El Fundamento de Derecho Segundo de la Sentencia realiza una ubicación correcta y una interpretación sistemática del caso cuando señala que “el seguro concertado es un seguro de daños, en la modalidad de robo, cuyo contenido natural viene conformado también por su regulación legal, en concreto por los arts. 50 y ss. LCS”. Y, una vez ubicado el litigio en su contexto adecuado, avanza en su razonamiento diciendo: “Esto supone que, aunque cabe pactar otra cosa, en principio, forma parte del contenido natural del seguro de robo que quede fuera de la cobertura el siniestro (robo) producido «por negligencia grave del asegurado, del tomador del seguro o de las personas que de ellos dependan o con ellos convivan«. En el caso de un seguro que pretende cubrir el robo en un establecimiento, debe entenderse que esta exclusión legal, salvo pacto en contrario, afecta a los dependientes de la tienda o local.

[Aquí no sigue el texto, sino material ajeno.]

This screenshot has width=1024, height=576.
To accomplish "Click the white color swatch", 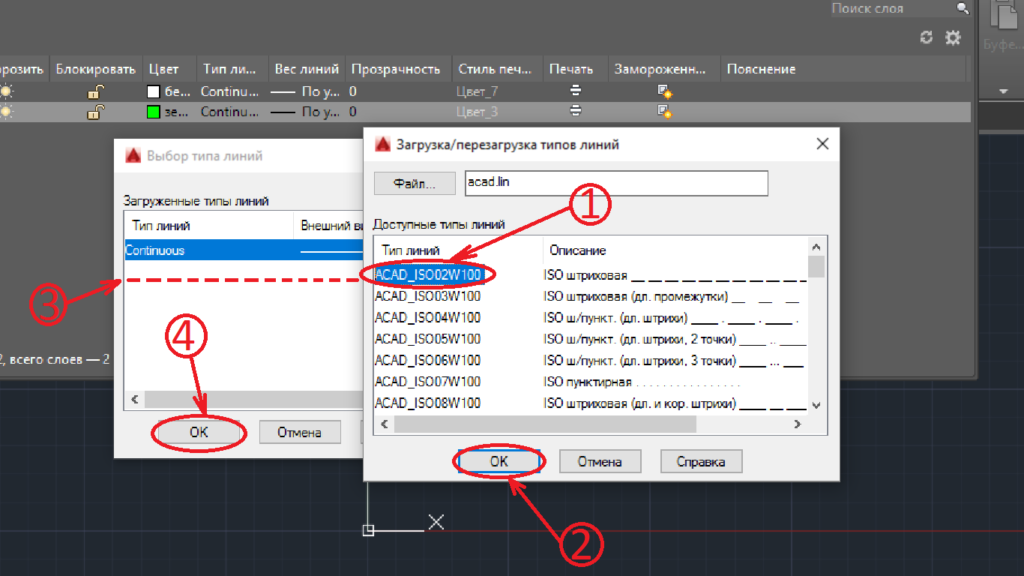I will click(153, 91).
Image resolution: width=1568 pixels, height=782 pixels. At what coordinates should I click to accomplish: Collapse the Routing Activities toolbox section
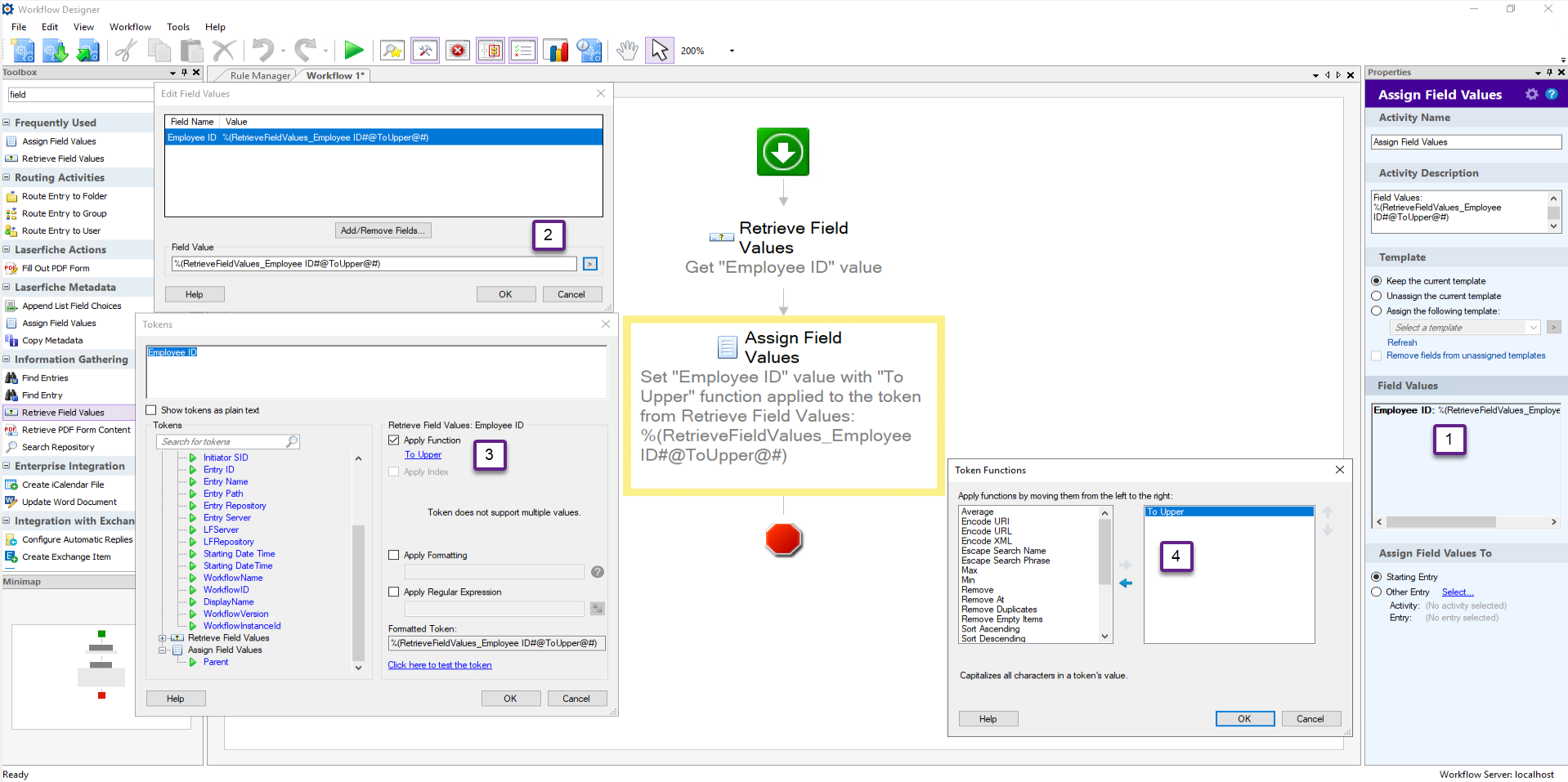pyautogui.click(x=7, y=177)

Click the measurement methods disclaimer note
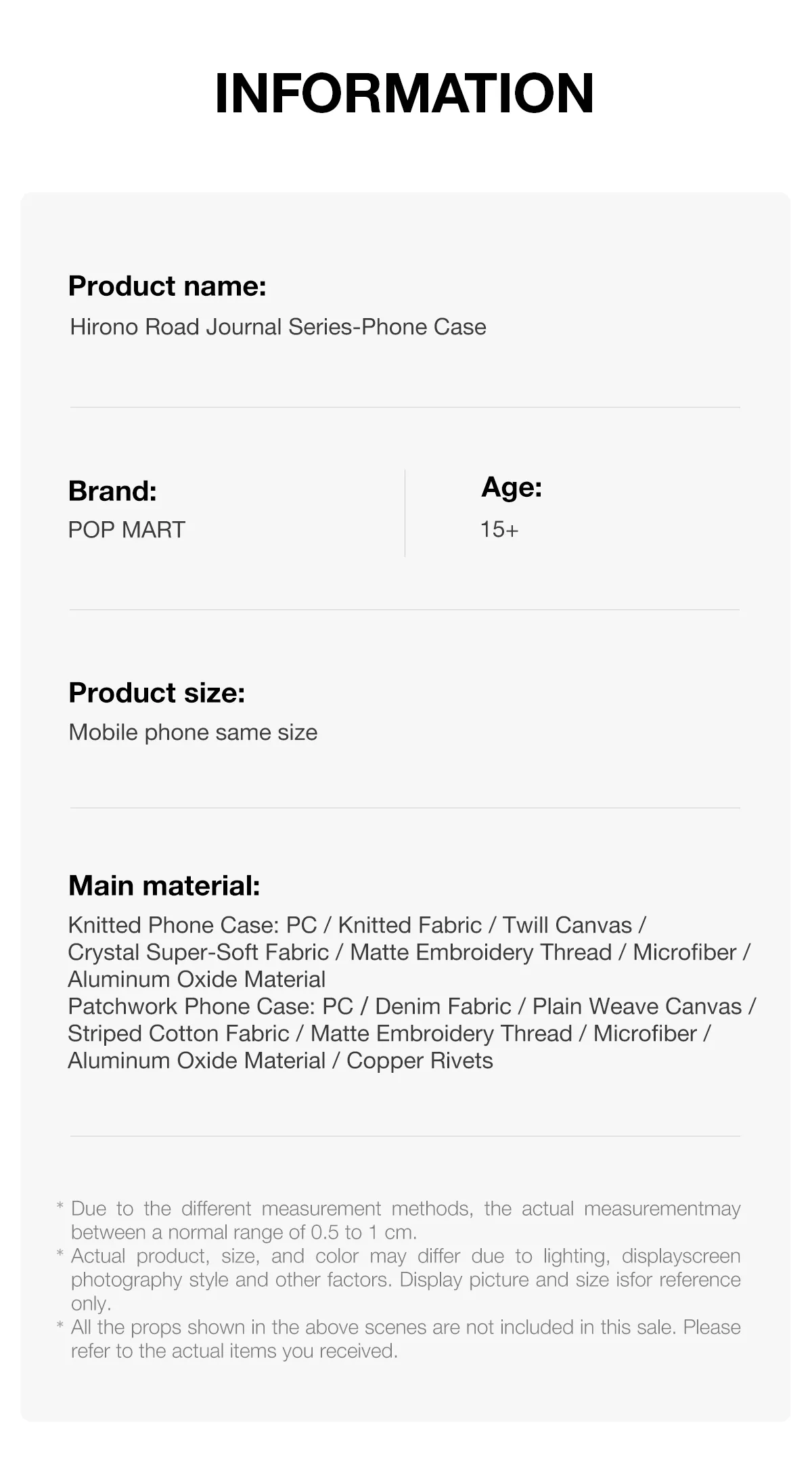coord(405,1220)
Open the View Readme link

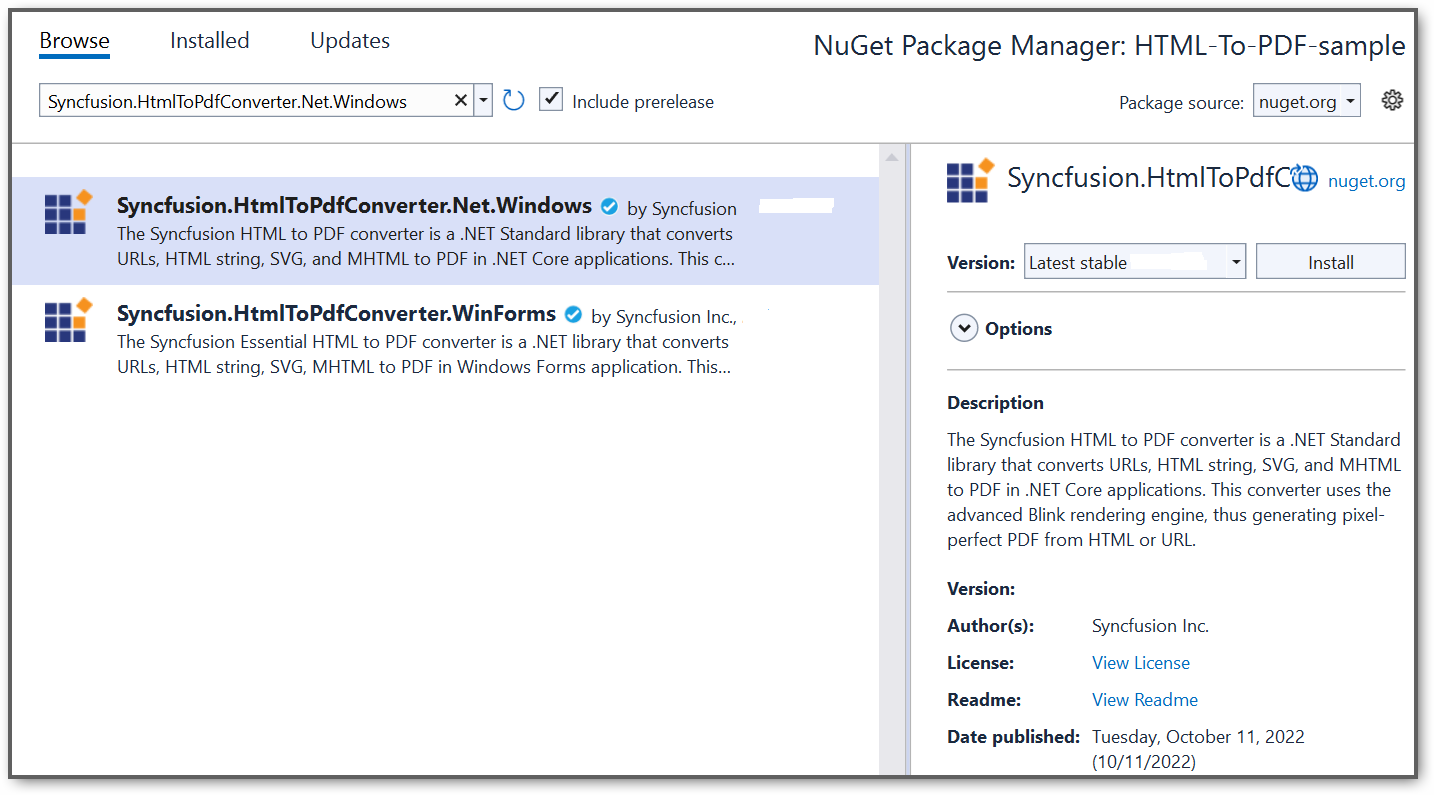1144,700

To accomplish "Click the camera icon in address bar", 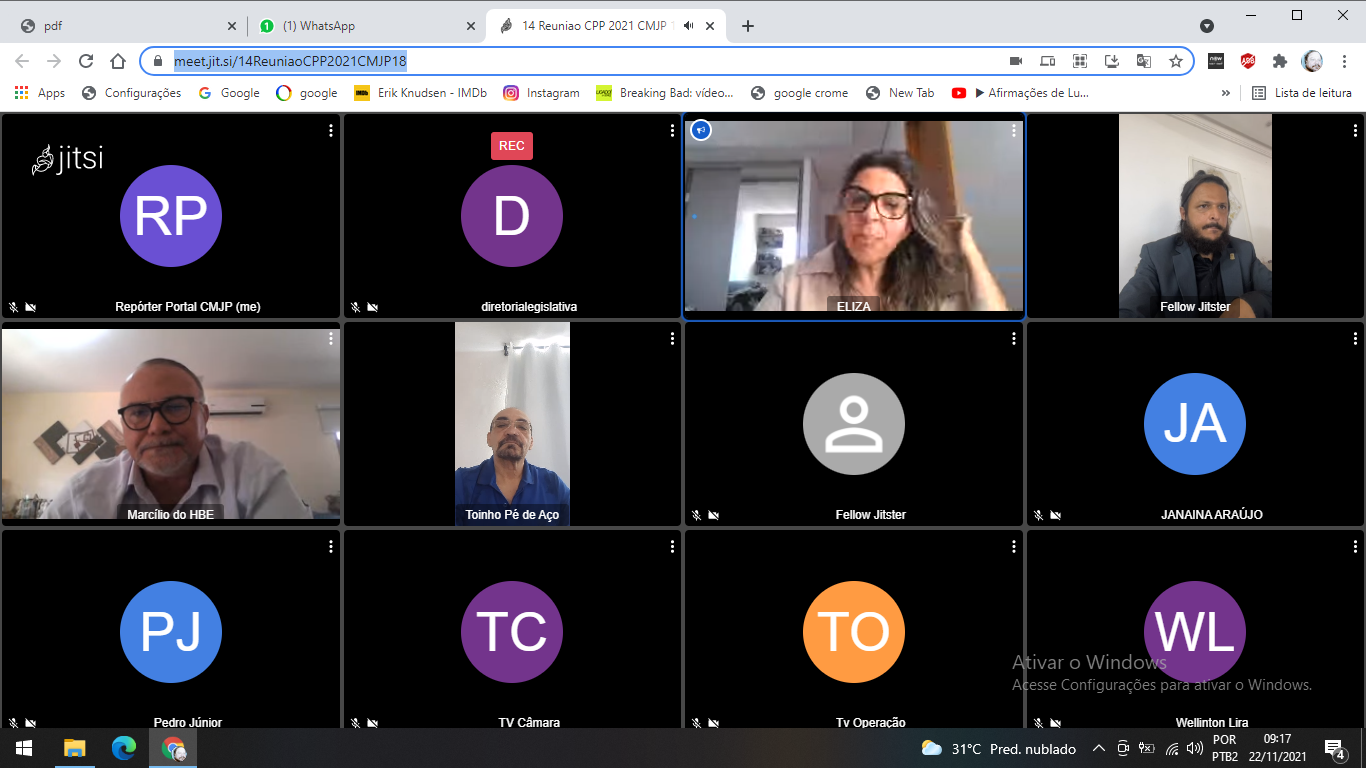I will (x=1016, y=61).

De tal forma que, si la ley entiende que, salvo pacto en contrario, el siniestro (robo) propiciado por la negligencia del asegurado o sus dependientes queda fuera de la cobertura del seguro de robo, con mayor razón lo está el robo que se realiza con la participación de la dependienta del local, que le mereció la condena penal como coautora del robo. Siendo este el contenido natural del contrato de seguro de robo, una cláusula que no garantiza los daños que resulten de «la infidelidad de los empleados al servicio del Asegurado», no merece la calificación limitativa de derechos, sino que más bien delimita el riesgo cubierto en línea con lo que cabía esperar de un seguro de robo a la vista de su regulación legal”.

c) Conclusión: asunción de la instancia por la Sala con la desestimación de la demanda de la sociedad asegurada contra la aseguradora y la liberación de este última

El Fundamento de Derecho Segundo de la Sentencia llega a la conclusión sustancial última de desestimación de la demanda de la Compañía Hispano Suiza de Joyeros Artesanos, S.L., al entender que la cláusula 4.8, que excluye de la cobertura del seguro los daños (robo en este caso) que resulten de «la infidelidad de empleados al servicio del asegurado», es una cláusula delimitadora del riesgo debidamente resaltada y no una cláusula limitativa de los derechos del asegurado. Con la consecuencia procesal siguiente: “Lla estimación de estos dos motivos, además de hacer innecesario el análisis los restantes motivos, conlleva la casación de la sentencia de apelación, que dejamos sin efecto. Al asumir la instancia, las mismas razones expuestas para casar la sentencia conducen a desestimar el recurso de apelación y a confirmar la sentencia de primera instancia”.